/---

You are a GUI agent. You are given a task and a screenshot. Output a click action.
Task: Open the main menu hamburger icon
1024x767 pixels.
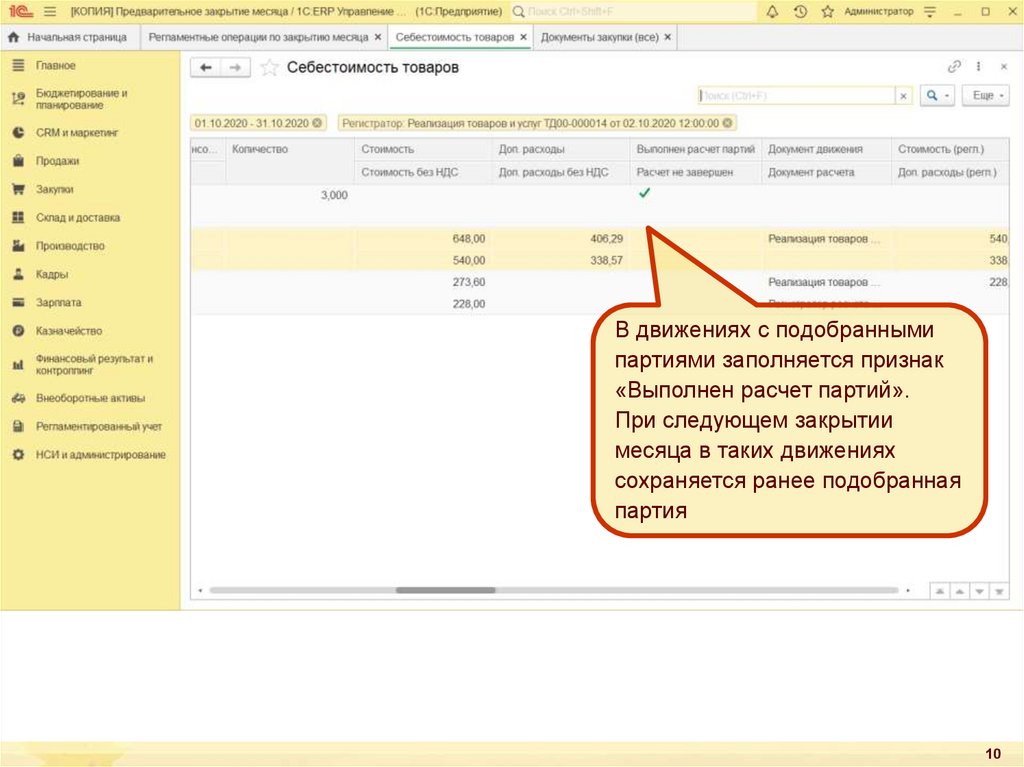pyautogui.click(x=50, y=12)
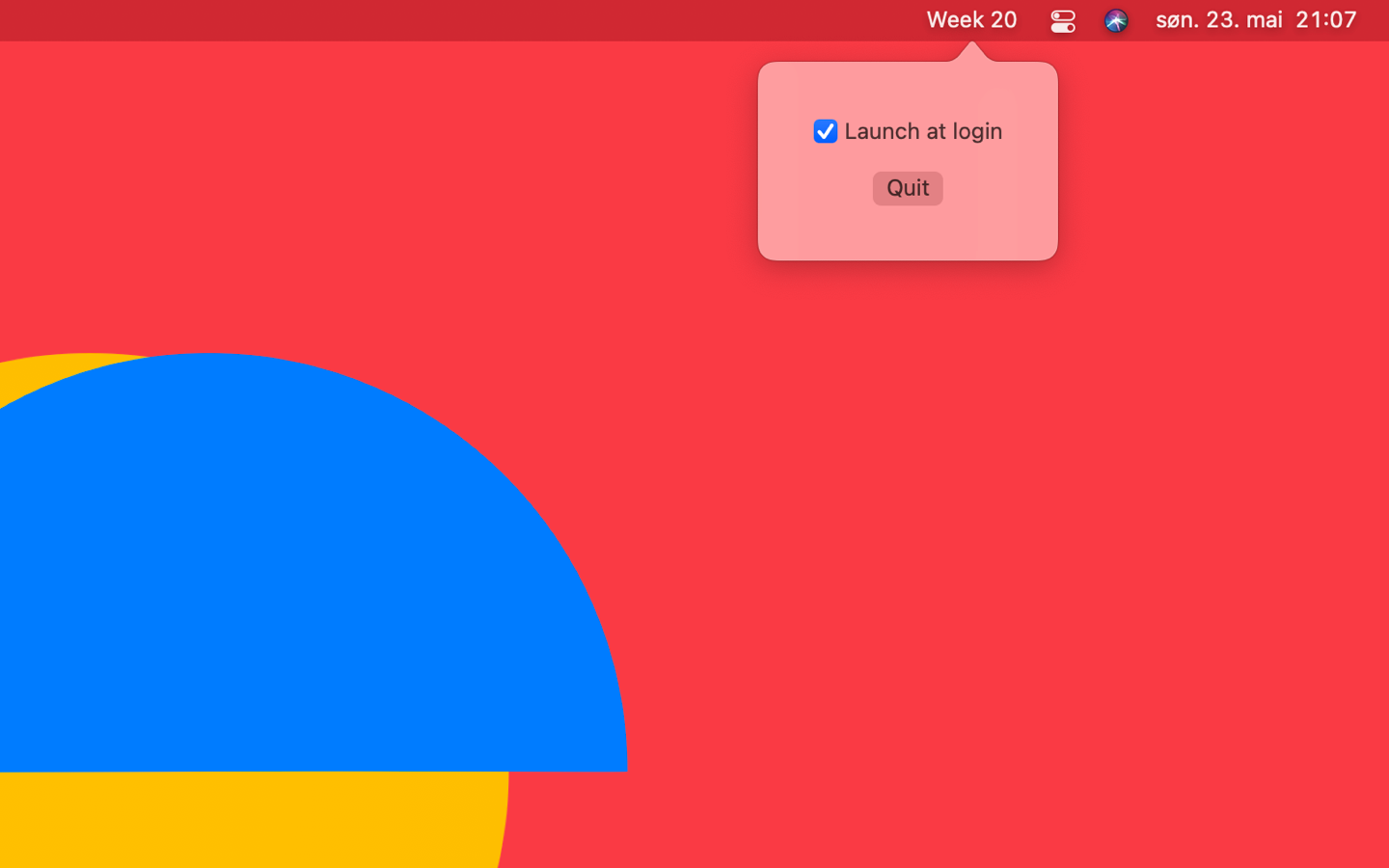Click the blue semicircle on the wallpaper
Viewport: 1389px width, 868px height.
pos(289,579)
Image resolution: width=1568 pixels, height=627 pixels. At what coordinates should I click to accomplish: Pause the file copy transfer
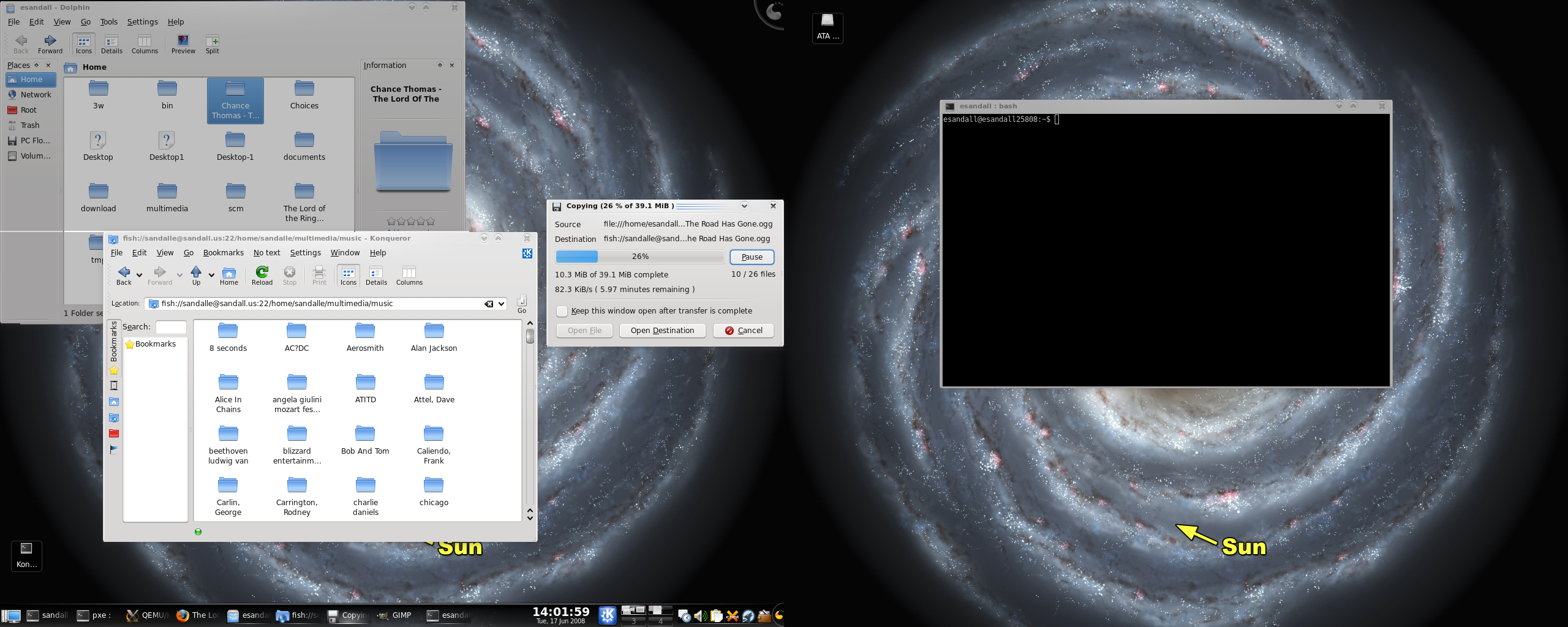click(752, 257)
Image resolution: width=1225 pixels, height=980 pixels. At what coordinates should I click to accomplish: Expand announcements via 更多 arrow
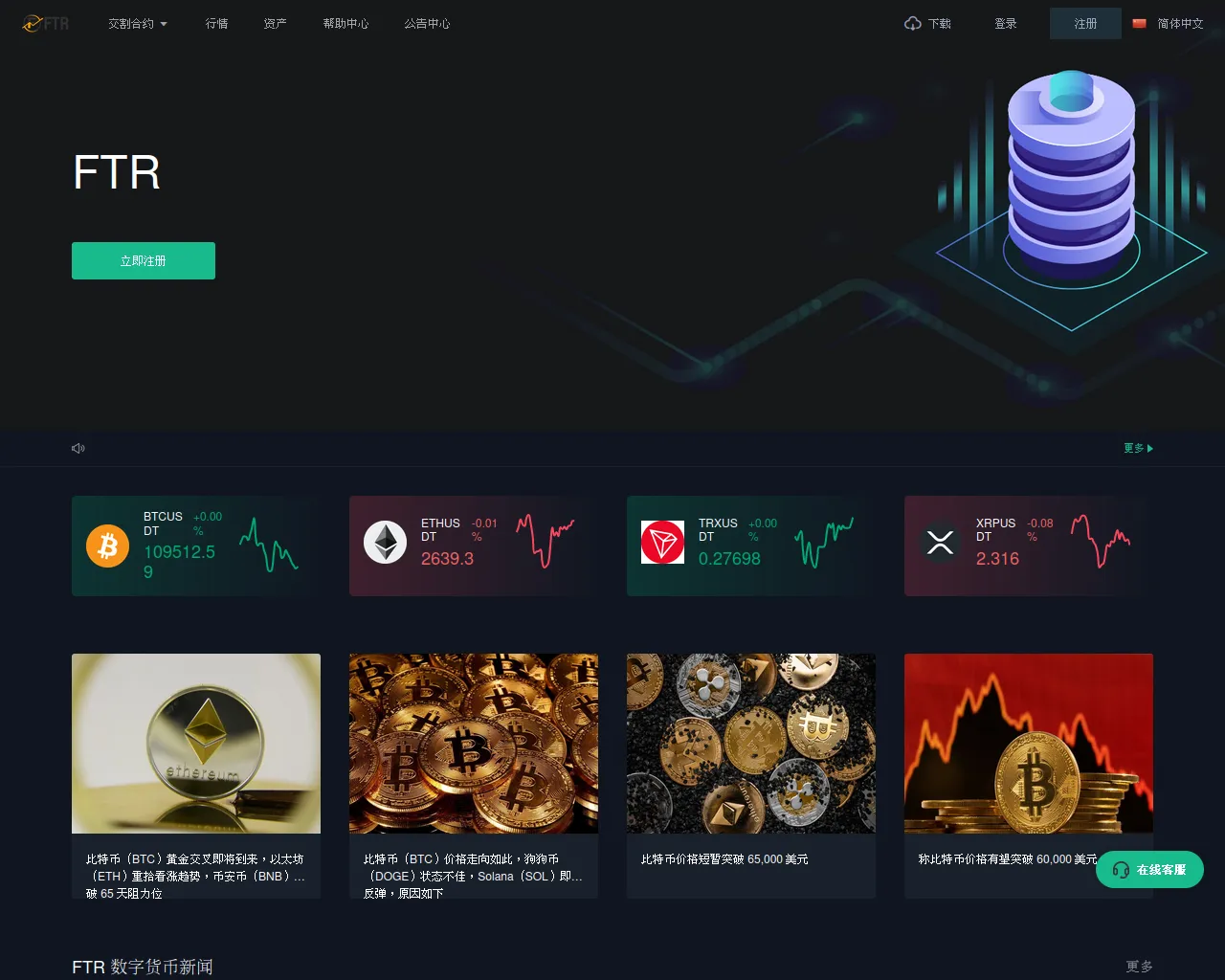[x=1138, y=448]
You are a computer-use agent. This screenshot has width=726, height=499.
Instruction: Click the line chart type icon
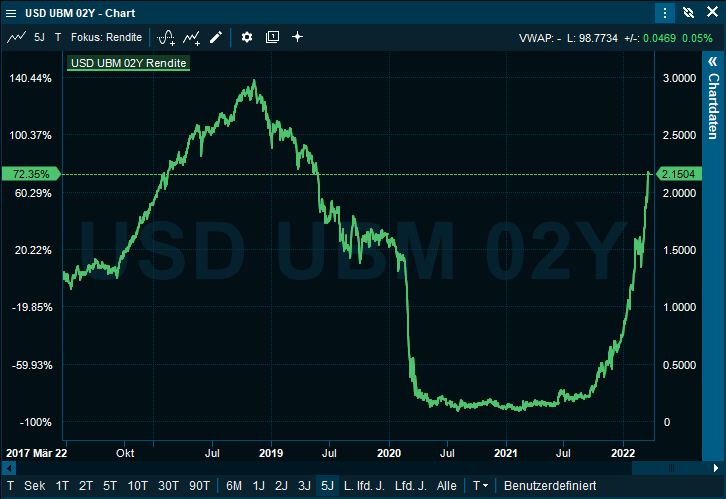pyautogui.click(x=16, y=37)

\---

Reproduce the records, all of them, word for word; omit the pictures.

You are a GUI agent. You are given a task and a screenshot. Output a click action.
Task: Open the main menu hamburger icon
1024x767 pixels.
pyautogui.click(x=50, y=12)
Click the blue semicircle on the wallpaper
Viewport: 1389px width, 868px height.
pos(289,579)
Image resolution: width=1568 pixels, height=627 pixels. At what coordinates should I click to accomplish: Pause the file copy transfer
click(752, 257)
Image resolution: width=1225 pixels, height=980 pixels. At what coordinates should I click to accomplish: Expand announcements via 更多 arrow
[x=1138, y=448]
You are a computer-use agent. This screenshot has width=726, height=499.
Instruction: Click the line chart type icon
pyautogui.click(x=16, y=37)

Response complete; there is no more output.